GIVEN PASSAGE:
Took me a while to get the new cards and then a couple of other things diverted my focus.

But I have been gradually replacing my nodes and each new node got one of the new cards and now all nodes are equipped with true infiniband cards. One card it set to link type VPI and the other two are set to ETH. The one card set to VPI is being recognized by the switch, the other two are not. So far so good. Looks like I just need to switch the other two cards to VPI and all is peachy.

But here's the thing: The one set to VPI is not showing up as an ethernet card in PVE. So how do I use it now?
 
Okay, so I got all three nodes to talk to each other over the new infiniband network. And my switch reports that all nodes are connected via 56gbps links (although I didn't purchase the more expensive cables :D) So that's a win.

But the performance is underwhelming to say the least: 10gbps - that is what my old 10gbe network delivers as well. So no improvement at all.

The wiki entry mentioned in my previous post describes TCP/IP tuning but the iperf test performed afterwards (in the wiki entry) actually shows even more dismal results than I get without tuning: 7.71 Gbits/sec. What gives?
 
  • Like
Reactions: justinclift
But the performance is underwhelming to say the least: 10gbps - that is what my old 10gbe network delivers as well. So no improvement at all.
It's probably using the software based tcp/ip layer driver (IPoIB <-- "IP over Infiniband") to let things communicate without having to use native Infiniband protocols.

So your win is going to be more like "I have a cheap switch that lets me plug in a bunch of hosts and have them communicate" rather than "I can move much more data than 10GbE".

GIVEN EXERCISE 1: Reproduce the InfiniBand thread word for word, from "But here's the" to "Gbits/sec. What gives?".
GIVEN EXERCISE 2: In the InfiniBand thread, what iperf result does the wiki entry report after its TCP/IP tuning?

ENTRIES PROVIDED:
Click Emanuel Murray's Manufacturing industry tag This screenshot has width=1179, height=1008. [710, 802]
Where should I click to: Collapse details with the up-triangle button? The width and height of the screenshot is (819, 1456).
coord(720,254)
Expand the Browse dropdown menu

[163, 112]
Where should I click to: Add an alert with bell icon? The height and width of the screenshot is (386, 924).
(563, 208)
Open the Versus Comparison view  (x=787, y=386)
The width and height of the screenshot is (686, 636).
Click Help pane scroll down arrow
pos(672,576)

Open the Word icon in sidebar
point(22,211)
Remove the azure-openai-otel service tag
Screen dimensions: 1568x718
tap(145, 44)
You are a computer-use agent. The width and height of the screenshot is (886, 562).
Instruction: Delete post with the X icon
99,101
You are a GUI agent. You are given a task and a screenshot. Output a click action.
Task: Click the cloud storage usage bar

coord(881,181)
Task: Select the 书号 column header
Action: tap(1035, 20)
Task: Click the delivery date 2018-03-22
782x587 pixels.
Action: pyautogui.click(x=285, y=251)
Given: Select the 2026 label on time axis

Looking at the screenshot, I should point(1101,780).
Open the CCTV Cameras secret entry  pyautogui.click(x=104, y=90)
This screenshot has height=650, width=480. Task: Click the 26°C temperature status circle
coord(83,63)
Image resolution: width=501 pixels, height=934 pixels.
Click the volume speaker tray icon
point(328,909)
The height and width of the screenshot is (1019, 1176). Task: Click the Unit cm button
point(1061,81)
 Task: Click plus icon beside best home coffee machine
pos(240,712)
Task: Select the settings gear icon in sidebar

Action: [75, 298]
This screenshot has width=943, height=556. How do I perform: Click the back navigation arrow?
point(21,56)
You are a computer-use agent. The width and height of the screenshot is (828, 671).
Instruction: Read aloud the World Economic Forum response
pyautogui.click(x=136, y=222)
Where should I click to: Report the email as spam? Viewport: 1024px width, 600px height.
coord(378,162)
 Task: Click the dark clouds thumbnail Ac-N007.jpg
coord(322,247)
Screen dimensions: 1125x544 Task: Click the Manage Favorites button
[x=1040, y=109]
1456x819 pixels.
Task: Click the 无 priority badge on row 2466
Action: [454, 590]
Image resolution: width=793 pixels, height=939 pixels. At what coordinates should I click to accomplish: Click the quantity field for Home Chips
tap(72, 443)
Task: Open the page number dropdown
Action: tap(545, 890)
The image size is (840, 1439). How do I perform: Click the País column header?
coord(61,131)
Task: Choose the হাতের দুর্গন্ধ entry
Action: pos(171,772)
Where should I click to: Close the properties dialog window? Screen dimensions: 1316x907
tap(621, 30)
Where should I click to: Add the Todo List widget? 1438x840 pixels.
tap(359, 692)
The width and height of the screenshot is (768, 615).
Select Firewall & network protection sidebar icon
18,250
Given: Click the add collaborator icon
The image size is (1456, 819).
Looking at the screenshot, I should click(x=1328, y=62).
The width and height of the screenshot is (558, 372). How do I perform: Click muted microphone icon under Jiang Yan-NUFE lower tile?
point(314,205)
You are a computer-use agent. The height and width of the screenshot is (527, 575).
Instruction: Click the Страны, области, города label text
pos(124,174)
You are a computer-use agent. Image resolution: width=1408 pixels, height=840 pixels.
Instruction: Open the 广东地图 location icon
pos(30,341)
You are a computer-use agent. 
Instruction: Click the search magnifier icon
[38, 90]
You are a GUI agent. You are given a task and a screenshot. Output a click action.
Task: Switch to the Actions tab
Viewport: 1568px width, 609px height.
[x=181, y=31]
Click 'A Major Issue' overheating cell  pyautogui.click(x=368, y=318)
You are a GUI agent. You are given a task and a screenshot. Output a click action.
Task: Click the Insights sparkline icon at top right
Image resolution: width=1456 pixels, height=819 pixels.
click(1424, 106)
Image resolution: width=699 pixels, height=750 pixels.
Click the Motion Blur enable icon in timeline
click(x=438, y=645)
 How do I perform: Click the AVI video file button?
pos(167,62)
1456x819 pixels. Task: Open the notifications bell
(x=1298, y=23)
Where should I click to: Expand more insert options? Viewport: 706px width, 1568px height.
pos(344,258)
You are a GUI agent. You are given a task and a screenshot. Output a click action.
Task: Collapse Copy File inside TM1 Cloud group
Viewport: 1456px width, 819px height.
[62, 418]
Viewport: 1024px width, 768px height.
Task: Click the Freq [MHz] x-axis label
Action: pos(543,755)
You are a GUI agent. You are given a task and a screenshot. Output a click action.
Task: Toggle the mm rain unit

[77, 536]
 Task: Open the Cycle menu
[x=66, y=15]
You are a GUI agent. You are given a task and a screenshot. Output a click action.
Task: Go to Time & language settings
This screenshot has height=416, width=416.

EXERCISE RESULT 1:
But here's the thing: The one set to VPI is not showing up as an ethernet card in PVE. So how do I use it now?
 
Okay, so I got all three nodes to talk to each other over the new infiniband network. And my switch reports that all nodes are connected via 56gbps links (although I didn't purchase the more expensive cables :D) So that's a win.

But the performance is underwhelming to say the least: 10gbps - that is what my old 10gbe network delivers as well. So no improvement at all.

The wiki entry mentioned in my previous post describes TCP/IP tuning but the iperf test performed afterwards (in the wiki entry) actually shows even more dismal results than I get without tuning: 7.71 Gbits/sec. What gives?

EXERCISE RESULT 2: 7.71 Gbits/sec